The future of deep tech will not belong to investors who treat it like SaaS.

It will not belong to founders who treat science as enough.

It will belong to people who can connect breakthrough technology with the hard machinery of company building.

Science.

Engineering.

IP.

Prototype.

Manufacturing.

Unit economics.

Regulation.

Procurement.

Customers.

Capital stack.

Strategic partnerships.

Scale.

For the USA, deep tech is already part of national competitiveness, powered by venture capital, universities, defense, AI, national labs, and industrial policy.

For Europe, deep tech is becoming a sovereignty strategy, especially in AI, climate, defense, semiconductors, and energy.

For Canada, deep tech is both an opportunity and a warning. The country has talent, research, AI, quantum, cleantech, and industrial problems worth solving, but must build more patient capital, commercialization pathways, procurement access, and long-term ownership of value.

The next startup supercycle may not look like the last one.

It may be less about apps and more about infrastructure.

Less about viral adoption and more about industrial deployment.

Less about pure software and more about physical AI.

Less about consumer convenience and more about civilization-level bottlenecks.

The winners will be the founders who can survive the long road from lab to market.

And the investors who understand that some of the most valuable companies in the world will take longer to build because they are solving problems that actually deserve the time.

Advice for Future Startup Founders and Entrepreneurs

If you are a future deep tech founder, the first thing to understand is this:

Your technology is not the company.

It is the beginning of the company.

The first piece of advice is to start with the problem.

Do not only ask, “Can we build this?”

Ask:

Who desperately needs this?

What do they use today?

Why is that not enough?

What performance level matters?

What price point matters?

What proof will make them buy?

The second piece of advice is to know which risk you are reducing next.

Scientific risk.

Engineering risk.

Unit economics risk.

Manufacturing risk.

Regulatory risk.

Commercialization risk.

Scalability risk.

Every fundraising round should reduce one or more of these risks.

The third piece of advice is to protect your IP early.

If your technology comes from a university, lab, hospital, or research institute, make sure ownership, licensing, and freedom to operate are clear before serious fundraising.

The fourth piece of advice is to build a team that can cross the lab-to-market gap.
- - - - -
- **REQUIRED ACTION 1**
Write out the part of the deep tech excerpt that opens with the words containing "For Canada, deep" and closes with "about civilization-level bottlenecks.".
- **REQUIRED ACTION 2**
Continue the deep tech excerpt from its final sentence about building a team that can cross the lab-to-market gap.
These lines are separate material and are not part of the deep tech excerpt.

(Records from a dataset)
- - - - -
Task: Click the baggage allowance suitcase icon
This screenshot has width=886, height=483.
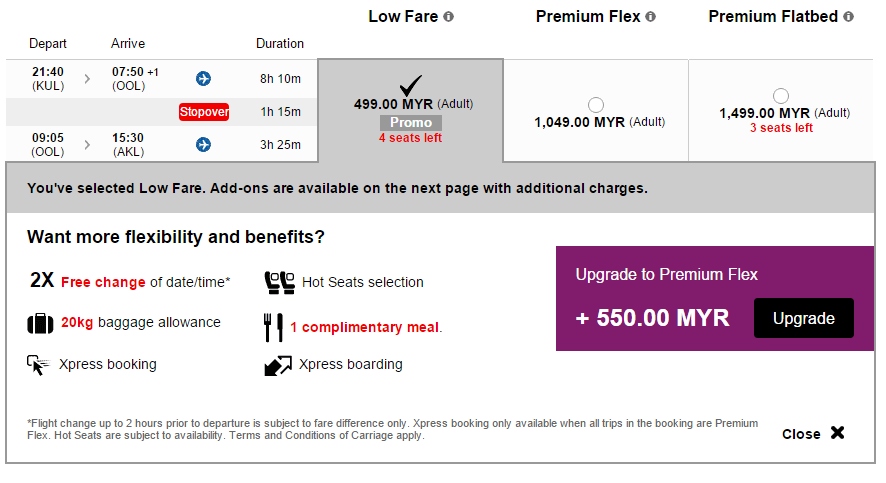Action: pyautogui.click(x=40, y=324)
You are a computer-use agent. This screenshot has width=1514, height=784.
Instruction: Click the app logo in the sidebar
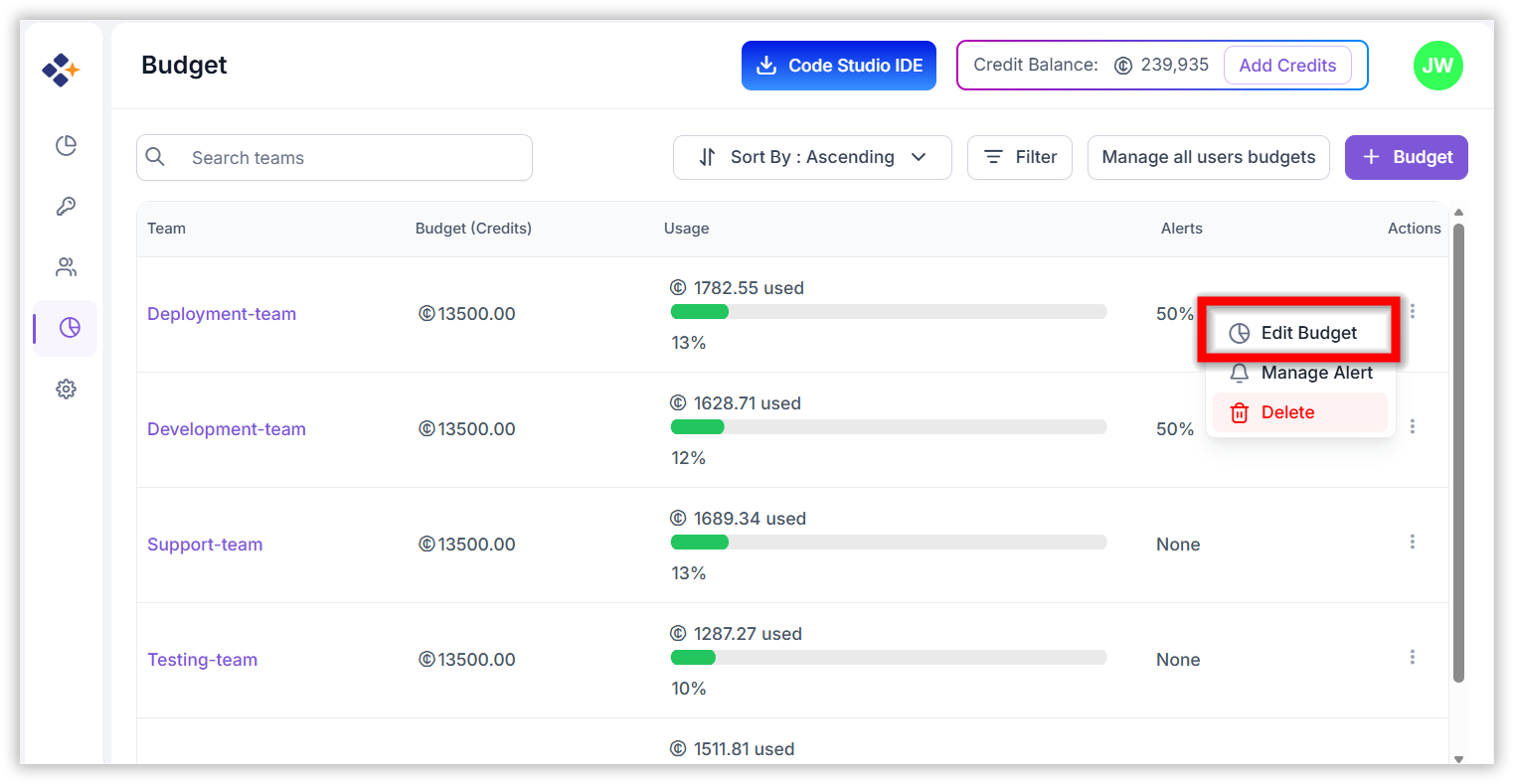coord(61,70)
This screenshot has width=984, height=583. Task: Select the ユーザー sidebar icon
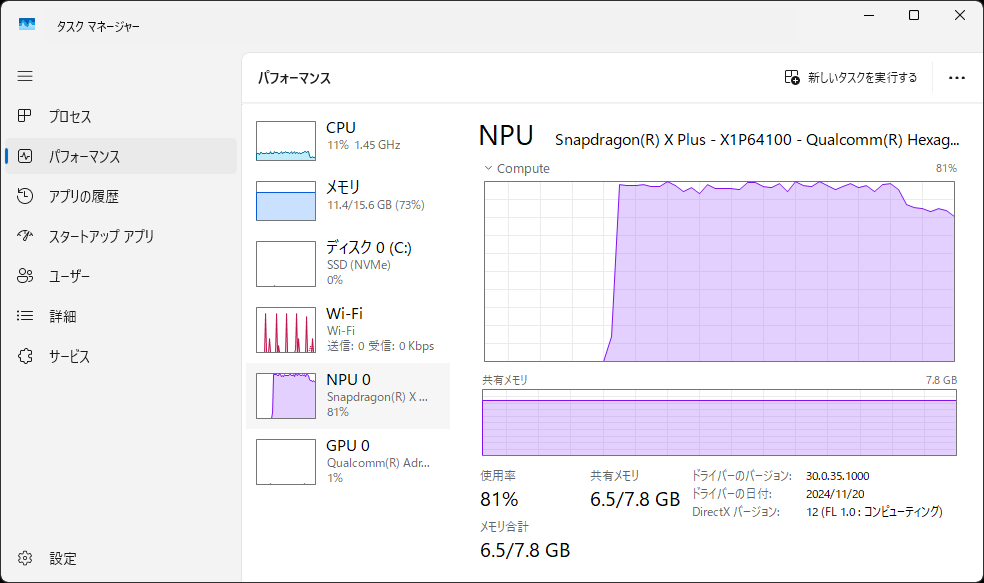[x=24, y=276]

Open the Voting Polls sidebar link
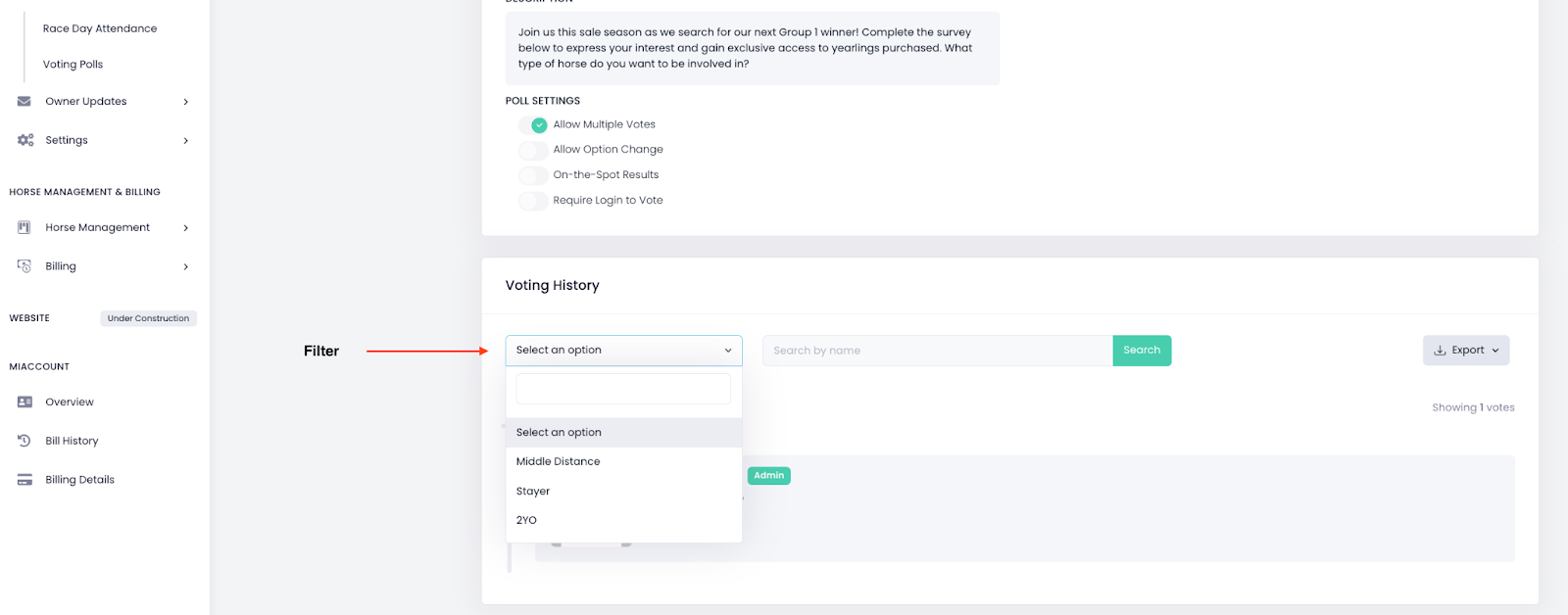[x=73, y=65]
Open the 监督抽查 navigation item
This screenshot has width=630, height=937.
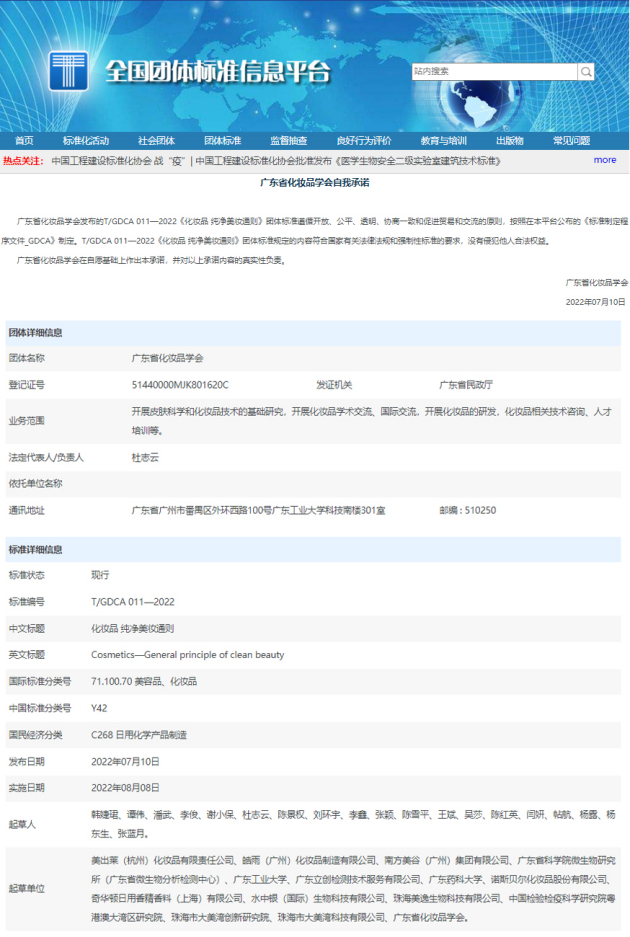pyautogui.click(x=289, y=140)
- - - - -
- **OUTPUT 1**
For Canada, deep tech is both an opportunity and a warning. The country has talent, research, AI, quantum, cleantech, and industrial problems worth solving, but must build more patient capital, commercialization pathways, procurement access, and long-term ownership of value.

The next startup supercycle may not look like the last one.

It may be less about apps and more about infrastructure.

Less about viral adoption and more about industrial deployment.

Less about pure software and more about physical AI.

Less about consumer convenience and more about civilization-level bottlenecks.

- **OUTPUT 2**
Scientists alone are not enough.

Business people alone are not enough.

You need technical truth and commercial discipline in the same company.

The fifth piece of advice is to be honest about capital intensity.

If you need labs, equipment, pilot plants, manufacturing, certification, project finance, or government support, say so. Then show why the economics can work.

The sixth piece of advice is to use non-dilutive capital intelligently.

Grants, research programs, government contracts, and public funding can reduce risk, but they should support commercialization, not replace it.

The seventh piece of advice is to choose your first market carefully.

The first customer should not only be available. The first customer should prove something important about the broader market.

The eighth piece of advice is to avoid endless pilots.

A pilot should have success criteria, budget owner, timeline, data agreement, and conversion path.

The ninth piece of advice is to think about manufacturing before investors force you to.

If the product cannot be made affordably, reliably, and at scale, the breakthrough may not become a business.

The tenth piece of advice is to choose investors who understand your timeline.

The wrong investor will pressure you to behave like software.

The right investor will push you hard, but around the correct milestones.

The final advice is simple:

Do not build deep tech because it sounds impressive.

Build it because the world has a problem that cannot be solved any other way.

If the problem is real, the technology is defensible, the market is large, the capital plan is intelligent, and the team can execute through uncertainty, you may be building one of the most important companies of the next decade.